**Task to carry out**
Only one portion of the data is to be written out: from the line bearing "The height and width of the screenshot is (1766, 993)." through the line bearing "Open the browser extensions puzzle icon". Write it exactly as it appears.

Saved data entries
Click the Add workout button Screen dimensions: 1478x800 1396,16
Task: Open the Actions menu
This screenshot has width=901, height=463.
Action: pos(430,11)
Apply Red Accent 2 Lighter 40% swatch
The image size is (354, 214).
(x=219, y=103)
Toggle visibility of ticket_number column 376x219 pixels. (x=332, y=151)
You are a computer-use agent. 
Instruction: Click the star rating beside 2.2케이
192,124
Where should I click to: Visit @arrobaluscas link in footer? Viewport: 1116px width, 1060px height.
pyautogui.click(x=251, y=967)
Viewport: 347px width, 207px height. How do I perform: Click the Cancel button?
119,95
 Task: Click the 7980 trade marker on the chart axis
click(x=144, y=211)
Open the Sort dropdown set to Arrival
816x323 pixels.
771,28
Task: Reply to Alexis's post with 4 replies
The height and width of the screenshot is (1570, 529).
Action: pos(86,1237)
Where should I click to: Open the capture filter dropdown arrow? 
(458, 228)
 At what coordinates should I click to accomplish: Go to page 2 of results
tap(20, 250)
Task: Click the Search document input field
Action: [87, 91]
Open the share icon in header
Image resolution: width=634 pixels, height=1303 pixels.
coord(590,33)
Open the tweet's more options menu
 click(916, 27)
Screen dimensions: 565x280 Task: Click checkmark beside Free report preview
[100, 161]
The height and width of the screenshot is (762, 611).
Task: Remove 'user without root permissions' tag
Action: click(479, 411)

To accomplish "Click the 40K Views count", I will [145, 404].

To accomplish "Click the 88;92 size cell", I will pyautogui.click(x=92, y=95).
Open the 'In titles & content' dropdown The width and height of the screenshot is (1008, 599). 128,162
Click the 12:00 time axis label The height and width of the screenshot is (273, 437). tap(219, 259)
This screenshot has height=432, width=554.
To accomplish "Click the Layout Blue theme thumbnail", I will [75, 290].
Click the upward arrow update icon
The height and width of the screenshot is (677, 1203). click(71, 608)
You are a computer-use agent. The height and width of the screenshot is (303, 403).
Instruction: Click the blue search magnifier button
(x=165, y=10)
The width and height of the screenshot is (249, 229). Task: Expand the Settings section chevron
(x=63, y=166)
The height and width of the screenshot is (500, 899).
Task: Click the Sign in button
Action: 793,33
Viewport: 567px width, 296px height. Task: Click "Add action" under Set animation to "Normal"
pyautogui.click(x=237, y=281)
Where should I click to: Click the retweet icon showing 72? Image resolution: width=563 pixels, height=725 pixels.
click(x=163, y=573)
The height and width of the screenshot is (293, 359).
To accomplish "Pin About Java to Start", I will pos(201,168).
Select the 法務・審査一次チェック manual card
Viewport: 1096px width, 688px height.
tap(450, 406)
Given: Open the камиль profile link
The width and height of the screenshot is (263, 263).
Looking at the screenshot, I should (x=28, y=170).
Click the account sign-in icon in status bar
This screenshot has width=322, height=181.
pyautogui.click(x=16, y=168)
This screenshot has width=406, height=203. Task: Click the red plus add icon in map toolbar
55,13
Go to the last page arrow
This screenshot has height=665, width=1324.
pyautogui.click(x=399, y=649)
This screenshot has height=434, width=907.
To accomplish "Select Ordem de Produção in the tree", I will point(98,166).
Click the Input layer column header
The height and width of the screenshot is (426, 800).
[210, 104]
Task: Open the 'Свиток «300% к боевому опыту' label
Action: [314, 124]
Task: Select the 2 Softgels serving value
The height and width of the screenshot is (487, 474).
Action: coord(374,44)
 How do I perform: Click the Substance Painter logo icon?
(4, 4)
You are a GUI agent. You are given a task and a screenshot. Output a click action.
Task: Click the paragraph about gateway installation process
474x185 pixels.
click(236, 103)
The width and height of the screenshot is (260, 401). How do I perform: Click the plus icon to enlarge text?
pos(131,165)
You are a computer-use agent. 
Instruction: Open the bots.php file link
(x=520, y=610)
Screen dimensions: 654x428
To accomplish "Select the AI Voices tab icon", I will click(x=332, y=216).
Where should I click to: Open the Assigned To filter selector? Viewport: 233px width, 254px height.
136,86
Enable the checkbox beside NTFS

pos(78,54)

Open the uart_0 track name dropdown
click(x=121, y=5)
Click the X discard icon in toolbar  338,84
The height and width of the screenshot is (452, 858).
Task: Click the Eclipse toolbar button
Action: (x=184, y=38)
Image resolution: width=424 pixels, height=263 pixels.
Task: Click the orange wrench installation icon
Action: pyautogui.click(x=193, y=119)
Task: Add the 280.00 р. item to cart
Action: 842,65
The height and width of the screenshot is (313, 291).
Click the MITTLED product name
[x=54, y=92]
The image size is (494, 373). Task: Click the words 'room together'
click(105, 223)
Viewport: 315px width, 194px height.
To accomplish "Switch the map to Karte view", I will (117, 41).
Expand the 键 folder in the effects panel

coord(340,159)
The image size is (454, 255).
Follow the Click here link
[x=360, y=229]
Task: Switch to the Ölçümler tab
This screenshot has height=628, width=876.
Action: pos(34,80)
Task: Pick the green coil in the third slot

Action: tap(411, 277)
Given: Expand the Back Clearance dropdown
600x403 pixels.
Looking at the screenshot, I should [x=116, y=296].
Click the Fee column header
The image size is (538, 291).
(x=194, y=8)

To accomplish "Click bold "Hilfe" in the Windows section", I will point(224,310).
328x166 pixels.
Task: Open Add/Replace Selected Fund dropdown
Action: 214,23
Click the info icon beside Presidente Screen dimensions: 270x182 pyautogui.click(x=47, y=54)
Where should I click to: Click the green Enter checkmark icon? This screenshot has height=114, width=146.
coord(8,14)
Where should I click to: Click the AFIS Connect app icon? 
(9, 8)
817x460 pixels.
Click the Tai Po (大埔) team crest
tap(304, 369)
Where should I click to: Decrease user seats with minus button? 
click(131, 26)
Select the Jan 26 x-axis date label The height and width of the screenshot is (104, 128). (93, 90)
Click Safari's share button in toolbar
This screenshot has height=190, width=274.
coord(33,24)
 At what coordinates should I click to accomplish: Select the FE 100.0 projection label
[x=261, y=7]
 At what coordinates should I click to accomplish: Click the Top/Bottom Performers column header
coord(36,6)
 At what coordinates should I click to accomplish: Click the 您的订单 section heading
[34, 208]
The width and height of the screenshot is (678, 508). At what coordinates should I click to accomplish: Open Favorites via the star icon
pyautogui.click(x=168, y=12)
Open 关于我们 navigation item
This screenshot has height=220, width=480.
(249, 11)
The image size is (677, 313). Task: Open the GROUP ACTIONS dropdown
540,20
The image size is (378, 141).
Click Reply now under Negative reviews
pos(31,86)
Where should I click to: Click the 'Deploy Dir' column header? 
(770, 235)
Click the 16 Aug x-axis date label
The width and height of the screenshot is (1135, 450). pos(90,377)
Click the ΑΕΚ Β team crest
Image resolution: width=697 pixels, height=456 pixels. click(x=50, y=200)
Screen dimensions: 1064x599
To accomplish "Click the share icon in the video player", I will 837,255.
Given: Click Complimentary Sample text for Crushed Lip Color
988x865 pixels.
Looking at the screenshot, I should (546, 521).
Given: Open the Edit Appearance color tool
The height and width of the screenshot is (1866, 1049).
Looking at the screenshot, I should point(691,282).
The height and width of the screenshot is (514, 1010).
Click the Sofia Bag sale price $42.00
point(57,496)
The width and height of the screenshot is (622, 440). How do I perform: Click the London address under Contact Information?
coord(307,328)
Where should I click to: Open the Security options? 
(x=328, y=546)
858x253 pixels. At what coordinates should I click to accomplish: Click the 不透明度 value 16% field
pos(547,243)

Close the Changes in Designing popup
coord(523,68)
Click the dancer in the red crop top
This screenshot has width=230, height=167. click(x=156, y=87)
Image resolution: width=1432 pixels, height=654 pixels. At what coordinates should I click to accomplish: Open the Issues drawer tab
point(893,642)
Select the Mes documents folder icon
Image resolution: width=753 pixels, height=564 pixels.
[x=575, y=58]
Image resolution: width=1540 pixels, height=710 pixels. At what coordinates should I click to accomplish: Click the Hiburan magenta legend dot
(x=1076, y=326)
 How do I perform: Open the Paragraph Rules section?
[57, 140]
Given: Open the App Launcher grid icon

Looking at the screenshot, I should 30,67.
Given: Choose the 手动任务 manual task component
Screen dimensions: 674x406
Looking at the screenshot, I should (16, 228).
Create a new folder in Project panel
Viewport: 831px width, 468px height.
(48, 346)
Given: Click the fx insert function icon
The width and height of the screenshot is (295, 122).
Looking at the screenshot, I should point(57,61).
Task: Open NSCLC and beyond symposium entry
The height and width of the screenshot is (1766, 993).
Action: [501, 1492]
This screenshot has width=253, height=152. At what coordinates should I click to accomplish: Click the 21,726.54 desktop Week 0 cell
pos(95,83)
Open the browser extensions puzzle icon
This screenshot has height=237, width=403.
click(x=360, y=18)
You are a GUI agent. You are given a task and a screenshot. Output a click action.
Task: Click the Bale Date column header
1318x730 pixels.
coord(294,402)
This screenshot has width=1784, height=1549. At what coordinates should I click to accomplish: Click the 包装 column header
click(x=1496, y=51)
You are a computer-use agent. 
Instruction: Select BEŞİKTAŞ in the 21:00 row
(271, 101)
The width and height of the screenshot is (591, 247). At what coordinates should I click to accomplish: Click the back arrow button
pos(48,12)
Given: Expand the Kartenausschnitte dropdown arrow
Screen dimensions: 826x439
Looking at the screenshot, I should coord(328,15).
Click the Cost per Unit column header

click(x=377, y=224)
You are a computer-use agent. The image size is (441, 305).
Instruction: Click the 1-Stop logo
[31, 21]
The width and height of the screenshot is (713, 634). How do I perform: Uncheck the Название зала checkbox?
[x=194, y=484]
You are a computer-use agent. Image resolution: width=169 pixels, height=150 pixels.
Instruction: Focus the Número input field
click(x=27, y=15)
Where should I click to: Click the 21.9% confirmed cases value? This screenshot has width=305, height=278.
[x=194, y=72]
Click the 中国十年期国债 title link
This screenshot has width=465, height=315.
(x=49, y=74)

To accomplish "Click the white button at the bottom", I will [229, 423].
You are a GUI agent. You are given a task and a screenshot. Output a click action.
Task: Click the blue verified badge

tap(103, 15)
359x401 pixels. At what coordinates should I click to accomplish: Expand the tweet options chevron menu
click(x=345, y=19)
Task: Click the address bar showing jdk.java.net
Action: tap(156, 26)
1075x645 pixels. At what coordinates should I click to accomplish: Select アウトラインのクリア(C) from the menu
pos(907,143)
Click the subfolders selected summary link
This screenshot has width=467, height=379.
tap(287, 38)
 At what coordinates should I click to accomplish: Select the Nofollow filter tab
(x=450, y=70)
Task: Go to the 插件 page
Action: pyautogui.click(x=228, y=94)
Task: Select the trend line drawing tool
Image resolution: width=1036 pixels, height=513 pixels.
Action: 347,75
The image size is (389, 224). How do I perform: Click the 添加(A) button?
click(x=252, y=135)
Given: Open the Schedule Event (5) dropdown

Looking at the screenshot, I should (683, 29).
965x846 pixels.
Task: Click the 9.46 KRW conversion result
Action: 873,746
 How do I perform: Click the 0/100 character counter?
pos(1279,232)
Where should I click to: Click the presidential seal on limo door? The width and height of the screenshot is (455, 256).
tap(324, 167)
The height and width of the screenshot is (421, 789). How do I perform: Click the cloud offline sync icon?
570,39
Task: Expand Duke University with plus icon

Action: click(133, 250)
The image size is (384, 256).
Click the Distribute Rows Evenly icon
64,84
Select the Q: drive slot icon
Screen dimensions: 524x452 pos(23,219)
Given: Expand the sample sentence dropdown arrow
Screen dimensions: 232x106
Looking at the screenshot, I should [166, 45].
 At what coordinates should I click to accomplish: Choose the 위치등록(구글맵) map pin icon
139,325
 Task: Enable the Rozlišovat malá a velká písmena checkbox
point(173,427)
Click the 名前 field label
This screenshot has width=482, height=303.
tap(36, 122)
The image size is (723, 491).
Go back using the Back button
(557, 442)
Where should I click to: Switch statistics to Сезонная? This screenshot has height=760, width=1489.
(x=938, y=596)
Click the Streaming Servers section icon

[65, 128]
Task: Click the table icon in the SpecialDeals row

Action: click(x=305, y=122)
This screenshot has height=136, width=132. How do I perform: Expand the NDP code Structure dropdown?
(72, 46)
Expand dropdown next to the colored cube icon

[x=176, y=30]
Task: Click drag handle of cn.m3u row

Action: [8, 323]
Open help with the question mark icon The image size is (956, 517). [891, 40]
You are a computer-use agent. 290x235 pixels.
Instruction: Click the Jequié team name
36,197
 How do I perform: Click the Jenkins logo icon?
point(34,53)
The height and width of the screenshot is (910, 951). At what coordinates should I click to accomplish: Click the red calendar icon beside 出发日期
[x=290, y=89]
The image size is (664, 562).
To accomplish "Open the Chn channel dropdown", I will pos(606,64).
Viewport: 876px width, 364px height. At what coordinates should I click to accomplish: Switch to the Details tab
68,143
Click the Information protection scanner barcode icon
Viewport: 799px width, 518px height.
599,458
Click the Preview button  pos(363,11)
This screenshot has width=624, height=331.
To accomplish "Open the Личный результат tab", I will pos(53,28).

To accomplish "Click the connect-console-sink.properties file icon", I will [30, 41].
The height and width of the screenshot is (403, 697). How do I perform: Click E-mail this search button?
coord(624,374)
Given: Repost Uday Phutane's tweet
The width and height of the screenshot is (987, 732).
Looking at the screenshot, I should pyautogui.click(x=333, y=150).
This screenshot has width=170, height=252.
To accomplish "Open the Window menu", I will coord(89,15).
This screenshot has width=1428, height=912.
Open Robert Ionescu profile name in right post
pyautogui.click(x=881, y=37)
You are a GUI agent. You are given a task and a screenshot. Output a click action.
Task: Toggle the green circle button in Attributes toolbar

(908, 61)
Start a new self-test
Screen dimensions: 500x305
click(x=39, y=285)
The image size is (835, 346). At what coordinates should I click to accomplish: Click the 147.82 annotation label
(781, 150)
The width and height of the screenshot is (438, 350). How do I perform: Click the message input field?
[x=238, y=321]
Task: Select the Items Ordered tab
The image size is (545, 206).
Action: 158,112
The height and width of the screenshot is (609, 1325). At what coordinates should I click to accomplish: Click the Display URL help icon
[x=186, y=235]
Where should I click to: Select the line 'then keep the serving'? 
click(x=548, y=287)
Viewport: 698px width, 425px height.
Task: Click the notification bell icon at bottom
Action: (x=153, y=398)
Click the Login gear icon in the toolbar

**Your solution**
The height and width of the screenshot is (1766, 993).
Action: [501, 1492]
This screenshot has width=253, height=152. At what coordinates should I click to accomplish: Click the 21,726.54 desktop Week 0 cell
pos(95,83)
Open the browser extensions puzzle icon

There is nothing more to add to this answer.